# Information shown:
= = = = = = =

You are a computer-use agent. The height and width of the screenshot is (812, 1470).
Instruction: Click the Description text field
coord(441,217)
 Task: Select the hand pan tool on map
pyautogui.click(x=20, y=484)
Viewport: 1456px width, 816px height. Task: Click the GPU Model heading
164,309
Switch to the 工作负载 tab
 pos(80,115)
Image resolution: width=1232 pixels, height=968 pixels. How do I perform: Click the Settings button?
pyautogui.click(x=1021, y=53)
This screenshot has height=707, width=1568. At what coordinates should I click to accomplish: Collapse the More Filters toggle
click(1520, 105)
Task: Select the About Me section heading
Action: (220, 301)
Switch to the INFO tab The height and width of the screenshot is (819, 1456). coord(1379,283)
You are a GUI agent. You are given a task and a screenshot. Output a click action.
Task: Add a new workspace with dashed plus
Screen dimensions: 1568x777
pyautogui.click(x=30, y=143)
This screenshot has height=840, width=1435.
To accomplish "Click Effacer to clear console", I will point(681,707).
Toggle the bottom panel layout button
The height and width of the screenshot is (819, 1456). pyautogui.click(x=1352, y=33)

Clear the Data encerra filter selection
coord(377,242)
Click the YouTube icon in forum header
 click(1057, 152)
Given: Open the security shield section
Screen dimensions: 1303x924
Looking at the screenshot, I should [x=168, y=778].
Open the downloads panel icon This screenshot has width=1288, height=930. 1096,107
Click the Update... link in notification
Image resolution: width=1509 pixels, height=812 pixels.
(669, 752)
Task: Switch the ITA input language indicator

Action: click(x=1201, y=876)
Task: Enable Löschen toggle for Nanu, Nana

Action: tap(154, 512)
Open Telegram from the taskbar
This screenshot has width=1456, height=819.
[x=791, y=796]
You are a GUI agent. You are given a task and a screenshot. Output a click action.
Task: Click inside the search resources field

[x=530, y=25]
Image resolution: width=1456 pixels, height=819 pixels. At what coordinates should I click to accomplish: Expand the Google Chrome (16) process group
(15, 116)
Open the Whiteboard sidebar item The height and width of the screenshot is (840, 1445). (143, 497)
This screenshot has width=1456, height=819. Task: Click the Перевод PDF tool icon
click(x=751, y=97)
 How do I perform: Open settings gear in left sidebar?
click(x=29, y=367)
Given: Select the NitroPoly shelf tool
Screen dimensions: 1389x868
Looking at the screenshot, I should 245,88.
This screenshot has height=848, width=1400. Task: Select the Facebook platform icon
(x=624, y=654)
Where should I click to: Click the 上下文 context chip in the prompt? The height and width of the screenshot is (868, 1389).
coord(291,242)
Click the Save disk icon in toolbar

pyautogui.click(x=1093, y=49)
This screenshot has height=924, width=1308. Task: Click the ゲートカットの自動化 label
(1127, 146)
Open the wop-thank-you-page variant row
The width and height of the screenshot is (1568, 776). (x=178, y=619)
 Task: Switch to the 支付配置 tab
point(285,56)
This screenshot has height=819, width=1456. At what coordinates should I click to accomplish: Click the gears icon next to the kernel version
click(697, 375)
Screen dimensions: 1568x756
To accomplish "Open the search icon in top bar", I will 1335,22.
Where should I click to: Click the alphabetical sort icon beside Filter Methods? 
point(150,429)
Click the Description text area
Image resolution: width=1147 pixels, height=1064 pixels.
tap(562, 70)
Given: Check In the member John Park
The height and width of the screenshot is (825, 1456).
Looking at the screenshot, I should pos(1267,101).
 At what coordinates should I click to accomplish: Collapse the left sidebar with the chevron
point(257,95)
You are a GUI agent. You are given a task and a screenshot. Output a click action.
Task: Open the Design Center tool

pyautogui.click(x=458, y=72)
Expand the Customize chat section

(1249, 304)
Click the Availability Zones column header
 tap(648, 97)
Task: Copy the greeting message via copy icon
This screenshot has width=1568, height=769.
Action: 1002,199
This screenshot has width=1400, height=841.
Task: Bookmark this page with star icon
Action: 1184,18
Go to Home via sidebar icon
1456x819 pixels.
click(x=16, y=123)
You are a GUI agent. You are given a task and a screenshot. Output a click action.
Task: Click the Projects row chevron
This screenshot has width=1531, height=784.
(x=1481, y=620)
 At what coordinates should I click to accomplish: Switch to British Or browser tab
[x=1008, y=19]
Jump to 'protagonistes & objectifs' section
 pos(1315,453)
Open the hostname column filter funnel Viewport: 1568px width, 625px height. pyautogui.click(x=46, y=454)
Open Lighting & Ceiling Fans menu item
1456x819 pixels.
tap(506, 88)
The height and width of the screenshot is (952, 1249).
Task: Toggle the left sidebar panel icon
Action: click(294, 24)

= = = = = = =

# Brief:
Please copy the entire listing, leaving each line exactly as written.

# Exercise output:
You are a computer-use agent. The height and width of the screenshot is (812, 1470).
Instruction: Click the Description text field
coord(441,217)
 Task: Select the hand pan tool on map
pyautogui.click(x=20, y=484)
Viewport: 1456px width, 816px height. Task: Click the GPU Model heading
164,309
Switch to the 工作负载 tab
 pos(80,115)
Image resolution: width=1232 pixels, height=968 pixels. How do I perform: Click the Settings button?
pyautogui.click(x=1021, y=53)
This screenshot has height=707, width=1568. At what coordinates should I click to accomplish: Collapse the More Filters toggle
click(1520, 105)
Task: Select the About Me section heading
Action: (220, 301)
Switch to the INFO tab The height and width of the screenshot is (819, 1456). coord(1379,283)
You are a GUI agent. You are given a task and a screenshot. Output a click action.
Task: Add a new workspace with dashed plus
Screen dimensions: 1568x777
pyautogui.click(x=30, y=143)
This screenshot has height=840, width=1435.
To accomplish "Click Effacer to clear console", I will point(681,707).
Toggle the bottom panel layout button
The height and width of the screenshot is (819, 1456). pyautogui.click(x=1352, y=33)

Clear the Data encerra filter selection
coord(377,242)
Click the YouTube icon in forum header
 click(1057, 152)
Given: Open the security shield section
Screen dimensions: 1303x924
Looking at the screenshot, I should [x=168, y=778].
Open the downloads panel icon This screenshot has width=1288, height=930. 1096,107
Click the Update... link in notification
Image resolution: width=1509 pixels, height=812 pixels.
(669, 752)
Task: Switch the ITA input language indicator

Action: click(x=1201, y=876)
Task: Enable Löschen toggle for Nanu, Nana

Action: tap(154, 512)
Open Telegram from the taskbar
This screenshot has width=1456, height=819.
[x=791, y=796]
You are a GUI agent. You are given a task and a screenshot. Output a click action.
Task: Click inside the search resources field

[x=530, y=25]
Image resolution: width=1456 pixels, height=819 pixels. At what coordinates should I click to accomplish: Expand the Google Chrome (16) process group
(15, 116)
Open the Whiteboard sidebar item The height and width of the screenshot is (840, 1445). (143, 497)
This screenshot has width=1456, height=819. Task: Click the Перевод PDF tool icon
click(x=751, y=97)
 How do I perform: Open settings gear in left sidebar?
click(x=29, y=367)
Given: Select the NitroPoly shelf tool
Screen dimensions: 1389x868
Looking at the screenshot, I should 245,88.
This screenshot has height=848, width=1400. Task: Select the Facebook platform icon
(x=624, y=654)
Where should I click to: Click the 上下文 context chip in the prompt? The height and width of the screenshot is (868, 1389).
coord(291,242)
Click the Save disk icon in toolbar

pyautogui.click(x=1093, y=49)
This screenshot has height=924, width=1308. Task: Click the ゲートカットの自動化 label
(1127, 146)
Open the wop-thank-you-page variant row
The width and height of the screenshot is (1568, 776). (x=178, y=619)
 Task: Switch to the 支付配置 tab
point(285,56)
This screenshot has height=819, width=1456. At what coordinates should I click to accomplish: Click the gears icon next to the kernel version
click(697, 375)
Screen dimensions: 1568x756
To accomplish "Open the search icon in top bar", I will 1335,22.
Where should I click to: Click the alphabetical sort icon beside Filter Methods? 
point(150,429)
Click the Description text area
Image resolution: width=1147 pixels, height=1064 pixels.
tap(562, 70)
Given: Check In the member John Park
The height and width of the screenshot is (825, 1456).
Looking at the screenshot, I should pos(1267,101).
 At what coordinates should I click to accomplish: Collapse the left sidebar with the chevron
point(257,95)
You are a GUI agent. You are given a task and a screenshot. Output a click action.
Task: Open the Design Center tool

pyautogui.click(x=458, y=72)
Expand the Customize chat section

(1249, 304)
Click the Availability Zones column header
 tap(648, 97)
Task: Copy the greeting message via copy icon
This screenshot has width=1568, height=769.
Action: 1002,199
This screenshot has width=1400, height=841.
Task: Bookmark this page with star icon
Action: 1184,18
Go to Home via sidebar icon
1456x819 pixels.
click(x=16, y=123)
You are a GUI agent. You are given a task and a screenshot. Output a click action.
Task: Click the Projects row chevron
This screenshot has width=1531, height=784.
(x=1481, y=620)
 At what coordinates should I click to accomplish: Switch to British Or browser tab
[x=1008, y=19]
Jump to 'protagonistes & objectifs' section
 pos(1315,453)
Open the hostname column filter funnel Viewport: 1568px width, 625px height. pyautogui.click(x=46, y=454)
Open Lighting & Ceiling Fans menu item
1456x819 pixels.
tap(506, 88)
The height and width of the screenshot is (952, 1249).
Task: Toggle the left sidebar panel icon
Action: click(294, 24)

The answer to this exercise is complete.